Ce glissement confirme que l’autorité numérique des commerciaux est devenue un canal d’acquisition à part entière.

3. L’IA : L’outil qui pourrait tuer la confiance

C’est le paradoxe de 2026 : 92% des gestionnaires utilisent l’IA pour augmenter le volume de contenu (et 7 autres % l’envisagent).

Pourtant, l’étude souligne que les voix originales surperforment les contenus « polis » de marque… alors que seulement 41% des entreprises interrogées encouragent les employés à utiliser leur propre ton de voix.

Le succès appartient à ceux qui utiliseront l’IA pour la structure, et l’humain pour la signature.

4. L’hyper-activité : Un risque de saturation ?

La fréquence de publication exploserait : 68% des ambassadeurs posteraient au moins 3 fois par semaine (une hausse de 13% sur un an).

Plus significatif encore, 21% posteraient plus de 5 fois par semaine.

Je ne conseille jamais ce rythme. Passer d’une influence choisie à un bruit de fond n’a aucun intérêt. Pire : sans une stratégie de contenu forte, ce volume risque de dégrader l’engagement à long terme.

5. Au-delà de la motivation : le mur de l’incertitude

Le principal obstacle à la participation ne serait pas le manque de volonté, mais le manque de temps (28,7%). L’inhibition joue aussi un rôle clé : 11,7% des employés ne savent pas quoi partager et 11,3% craignent les retours négatifs.

6. Formation : un saut qualitatif encore incomplet

Le nombre d’employés n’ayant reçu aucune formation a chuté de 9% en un an.

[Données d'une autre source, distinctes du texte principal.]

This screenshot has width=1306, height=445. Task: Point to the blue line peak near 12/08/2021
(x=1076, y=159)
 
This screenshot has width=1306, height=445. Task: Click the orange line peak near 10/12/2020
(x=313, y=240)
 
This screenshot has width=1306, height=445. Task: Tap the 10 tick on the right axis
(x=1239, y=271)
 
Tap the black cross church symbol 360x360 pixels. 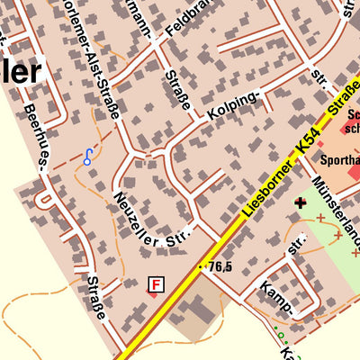[300, 202]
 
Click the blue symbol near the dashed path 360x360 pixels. [87, 158]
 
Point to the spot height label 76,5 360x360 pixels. [220, 266]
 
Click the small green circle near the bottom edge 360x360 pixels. [280, 336]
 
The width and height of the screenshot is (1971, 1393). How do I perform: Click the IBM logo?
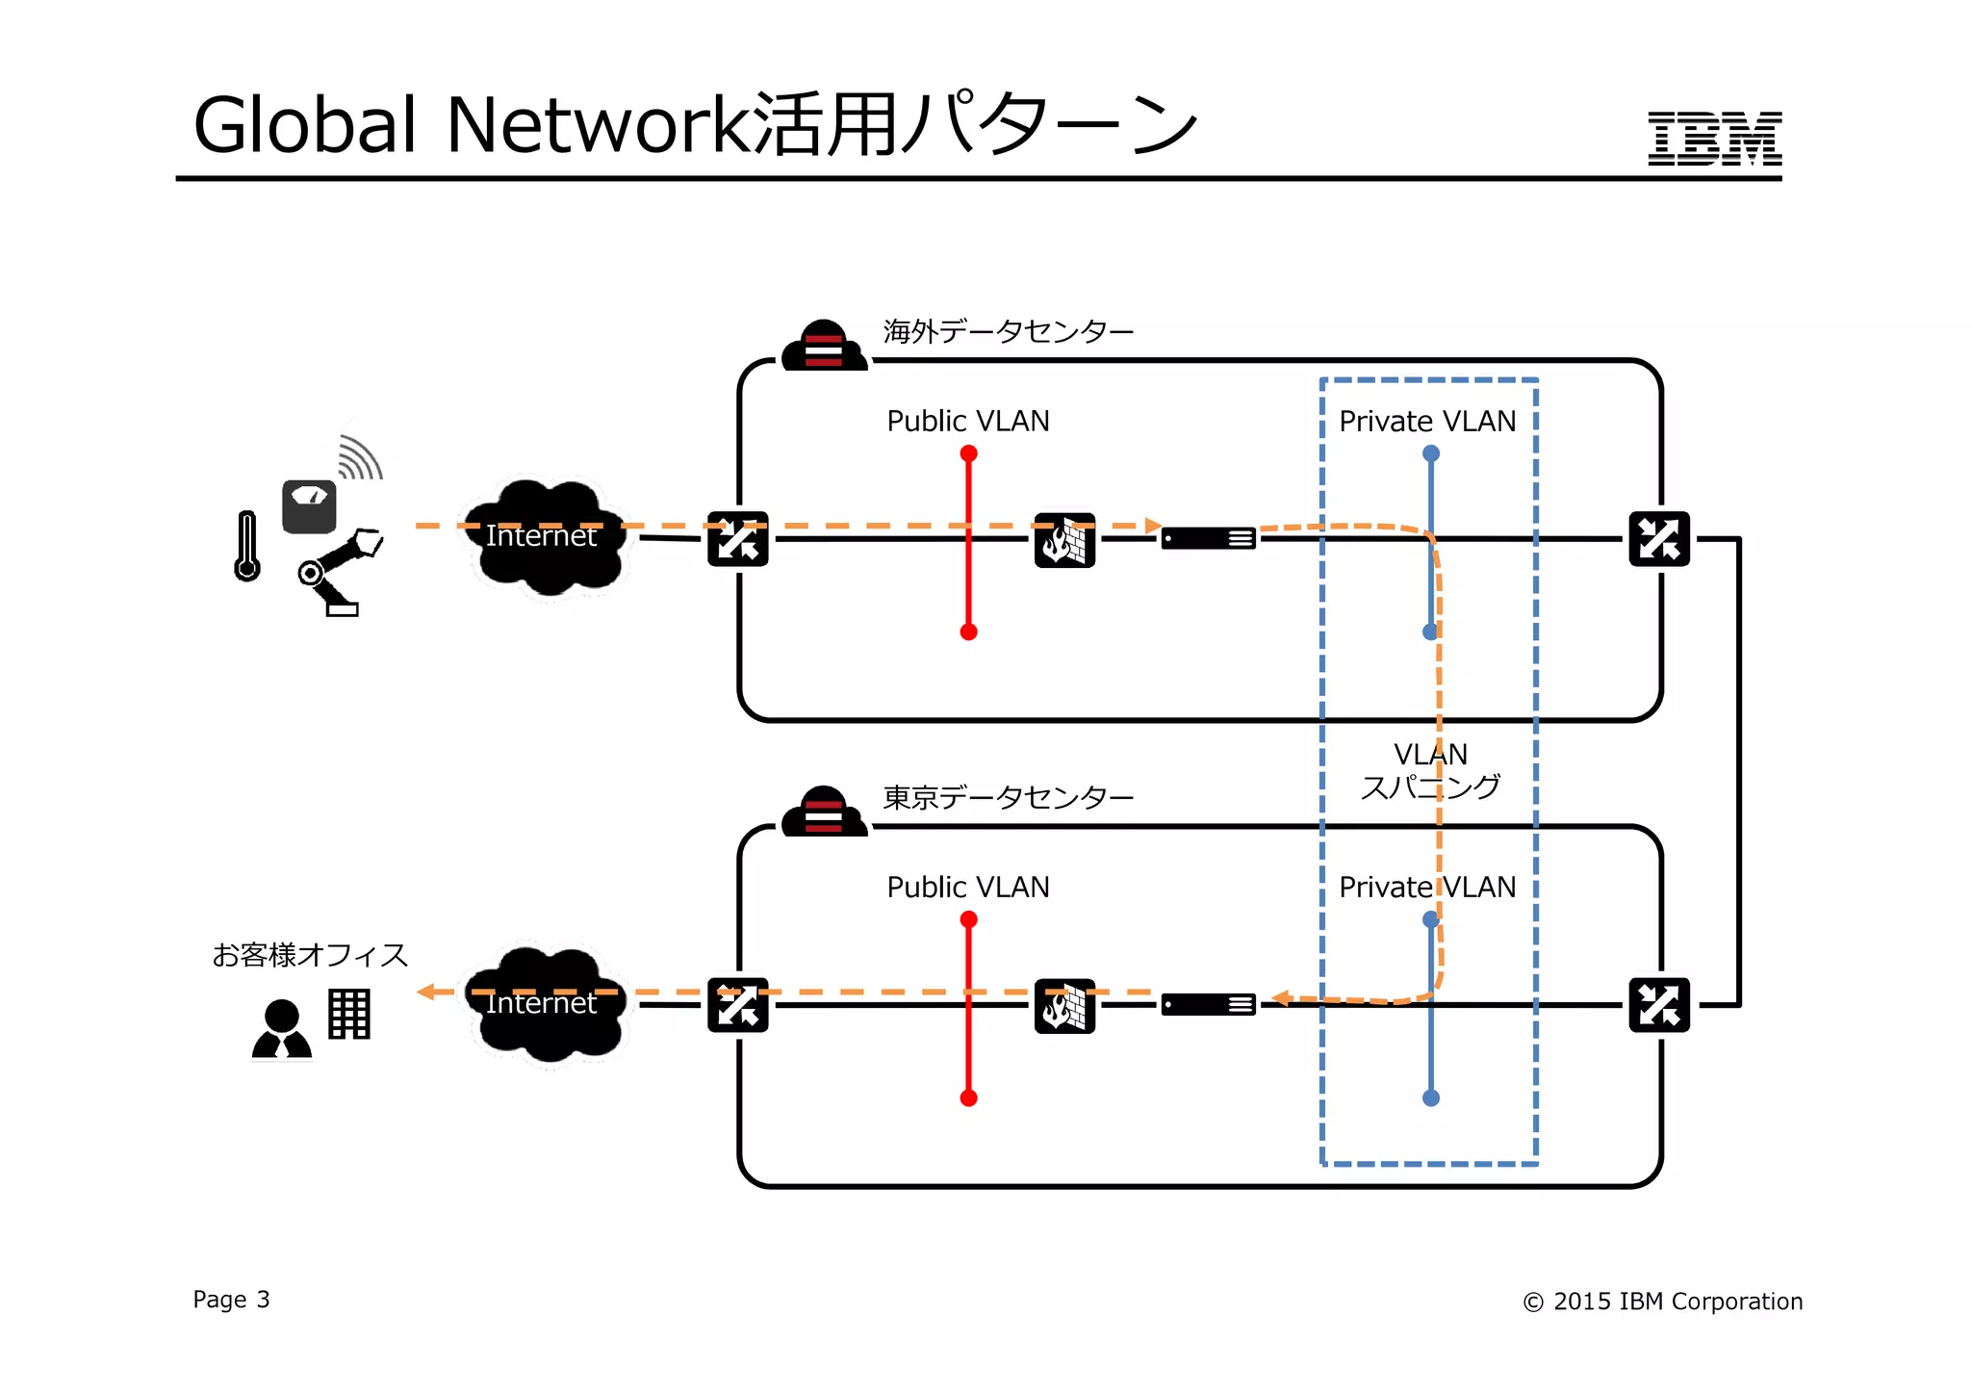pyautogui.click(x=1714, y=139)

Néanmoins, 29% des ambassadeurs affirment encore n’avoir reçu ni formation, ni politique d’utilisation des réseaux sociaux. La formation structurée (virtuelle ou physique) reste la norme pour 43% des répondants.

7. Le défi du « tout manuel » vs automatisation

Malgré l’IA, le partage reste une action humaine délibérée : 57% des publications d’employés sont encore faites de manière totalement manuelle.

Seuls 29% des programmes utilisent un mix équilibré entre automatisation et manuel.

8. L’Executive Advocacy n’est plus une option

Pour 75% des gestionnaires, l’implication des leaders est la priorité absolue pour 2026.

Près de 80% des programmes incluent déjà des cadres. Je plussoie. le marché achète une vision portée par un humain, pas un logo anonyme.

9. La vidéo pour contrer la « pollution » textuelle

Si les images dominent (81%), la vidéo est désormais fournie dans 73% des programmes d’employee advocacy.

C’est une réponse directe à l’IA génératrice de texte : la vidéo reste, pour l’instant, le format le plus difficile à simuler et le plus efficace pour incarner une expertise.

10. Le contrat « Gagnant-Gagnant » confirmé

Si les motivations liées à la création d’un plan d’employee advocacy ne surprendront personne, l’argument massue pour convaincre les équipes a désormais un chiffre : 94% des employés affirment que publier sur LinkedIn a boosté leur propre carrière.

En clair, l’entreprise veut gagner en visibilité/portée, l’employé en « employabilité ».